The house was quiet this evening. I sat at the kitchen table with a glass of wine and the remains of dinner and I thought about all the tables I have sat at — Mama's table in Tarpon Springs, the table in the South Tampa house I lost, the table in the apartment where I started over, this table where I have fed my children for years. Every table is a different chapter. The food connects them all.

That tiropita reminded me of something I’ve known for a long time: the best food is always layered — built up carefully, held together by heat, and more than the sum of its parts. When I want that same feeling on a weeknight without the phyllo and the patience, I turn to this Cheesy Chicken Quesadilla Pie. It’s not Greek, but it speaks the same language — tortillas stacked like phyllo, cheese pulling everything into place, a kitchen that smells like dinner and safety. After a week of showing strangers through other people’s homes, this is how I come back to my own.

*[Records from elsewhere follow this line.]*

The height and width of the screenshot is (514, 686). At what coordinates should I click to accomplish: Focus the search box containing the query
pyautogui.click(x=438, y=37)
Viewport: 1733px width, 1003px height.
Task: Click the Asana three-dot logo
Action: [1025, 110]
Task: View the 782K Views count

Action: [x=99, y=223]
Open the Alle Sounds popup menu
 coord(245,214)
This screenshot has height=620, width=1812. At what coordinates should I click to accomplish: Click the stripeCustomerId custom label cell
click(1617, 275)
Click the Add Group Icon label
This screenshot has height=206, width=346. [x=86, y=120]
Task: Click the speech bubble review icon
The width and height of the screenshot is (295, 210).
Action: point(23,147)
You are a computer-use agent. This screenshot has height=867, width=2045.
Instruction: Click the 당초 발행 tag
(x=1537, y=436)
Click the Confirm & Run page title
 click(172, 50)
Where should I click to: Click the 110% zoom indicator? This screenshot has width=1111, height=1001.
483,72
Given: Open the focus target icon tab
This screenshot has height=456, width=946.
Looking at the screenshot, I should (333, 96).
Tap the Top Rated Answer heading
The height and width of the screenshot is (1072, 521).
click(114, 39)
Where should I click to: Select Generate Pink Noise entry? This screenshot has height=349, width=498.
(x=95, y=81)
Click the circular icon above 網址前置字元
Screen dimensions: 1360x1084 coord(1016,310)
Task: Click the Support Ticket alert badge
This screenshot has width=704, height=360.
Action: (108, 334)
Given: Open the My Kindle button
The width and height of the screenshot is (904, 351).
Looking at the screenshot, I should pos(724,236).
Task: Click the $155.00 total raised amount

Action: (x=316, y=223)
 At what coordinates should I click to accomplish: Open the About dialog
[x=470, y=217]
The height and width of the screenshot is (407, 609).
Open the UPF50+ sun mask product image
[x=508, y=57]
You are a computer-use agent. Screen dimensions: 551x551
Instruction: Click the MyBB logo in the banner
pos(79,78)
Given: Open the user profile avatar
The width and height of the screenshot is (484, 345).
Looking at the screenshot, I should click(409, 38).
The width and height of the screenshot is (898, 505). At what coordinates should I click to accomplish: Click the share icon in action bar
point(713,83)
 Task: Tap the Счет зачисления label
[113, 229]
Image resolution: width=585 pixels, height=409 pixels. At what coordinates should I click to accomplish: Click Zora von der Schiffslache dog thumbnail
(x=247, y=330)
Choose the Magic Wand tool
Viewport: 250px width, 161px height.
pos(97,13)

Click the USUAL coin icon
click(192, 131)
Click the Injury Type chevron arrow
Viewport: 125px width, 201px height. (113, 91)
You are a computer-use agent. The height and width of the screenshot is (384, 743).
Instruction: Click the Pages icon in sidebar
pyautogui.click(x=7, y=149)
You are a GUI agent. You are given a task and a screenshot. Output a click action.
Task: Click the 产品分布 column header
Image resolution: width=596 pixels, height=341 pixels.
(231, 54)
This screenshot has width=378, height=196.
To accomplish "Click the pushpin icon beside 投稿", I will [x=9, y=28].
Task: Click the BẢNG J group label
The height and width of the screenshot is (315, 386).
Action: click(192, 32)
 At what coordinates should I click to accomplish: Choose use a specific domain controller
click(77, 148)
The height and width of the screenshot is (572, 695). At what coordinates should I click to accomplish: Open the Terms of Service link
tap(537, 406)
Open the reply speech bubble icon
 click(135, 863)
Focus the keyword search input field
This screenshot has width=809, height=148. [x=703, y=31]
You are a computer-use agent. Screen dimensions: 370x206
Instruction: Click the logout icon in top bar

Cheesy Chicken Quesadilla Pie

Prep Time: 15 min | Cook Time: 35 min | Total Time: 50 min | Servings: 6

Ingredients

  • 2 cups cooked shredded chicken (rotisserie works perfectly)
  • 2 1/2 cups shredded Mexican blend cheese, divided
  • 4 large (10-inch) flour tortillas
  • 1 can (10 oz) diced tomatoes with green chiles, drained well
  • 1/2 cup sour cream
  • 2 large eggs, beaten
  • 1 tsp ground cumin
  • 1/2 tsp garlic powder
  • 1/2 tsp smoked paprika
  • 1/4 tsp salt
  • 1/4 tsp black pepper
  • 1 tbsp butter, softened (for greasing the dish)
  • Sour cream, salsa, and sliced scallions for serving

Instructions

  1. Preheat and prep. Heat your oven to 375°F. Grease a 9-inch deep-dish pie plate generously with the softened butter. Set aside.
  2. Make the filling. In a large bowl, combine the shredded chicken, drained tomatoes with green chiles, sour cream, beaten eggs, cumin, garlic powder, smoked paprika, salt, and pepper. Stir until everything is evenly coated. Fold in 1 1/2 cups of the shredded cheese.
  3. Layer the pie. Press one tortilla into the bottom of the prepared pie plate, letting the edges come up the sides slightly. Spoon one-third of the chicken filling evenly over the tortilla. Lay a second tortilla on top, pressing gently. Repeat layering — filling, tortilla, filling, tortilla — ending with the final one-third of filling spread over the top tortilla.
  4. Top with cheese. Scatter the remaining 1 cup of shredded cheese evenly over the top layer of filling. The cheese should cover the surface completely — this is what forms the golden crust.
  5. Bake. Place the pie on the center rack and bake uncovered for 30–35 minutes, until the cheese on top is deeply golden and bubbling and the edges of the tortillas are set and lightly crisped. If the cheese browns too quickly, tent loosely with foil after 20 minutes.
  6. Rest before slicing. Remove from the oven and let the pie rest for 8–10 minutes before cutting. This step matters — it lets the layers firm up so each slice holds together cleanly.
  7. Serve. Cut into wedges and serve warm with sour cream, salsa, and sliced scallions alongside.

Nutrition (per serving)

Calories: 415 | Protein: 29g | Fat: 22g | Carbs: 24g | Fiber: 2g | Sodium: 610mg

Eleni Papadopoulos
About the cook who shared this
Eleni Papadopoulos
Week 257 of Eleni’s 30-year story · Tampa, Florida
Eleni is a fifty-three-year-old Greek-American real estate agent in Tampa who rebuilt her life after her husband's business collapsed and took everything with it — the house, the savings, the marriage. She went back to her roots, cooking the Mediterranean food her Yiayia taught her in Tarpon Springs, and discovered that olive oil and stubbornness can get you through almost anything. Her spanakopita could stop traffic. Her comeback story could inspire a movie.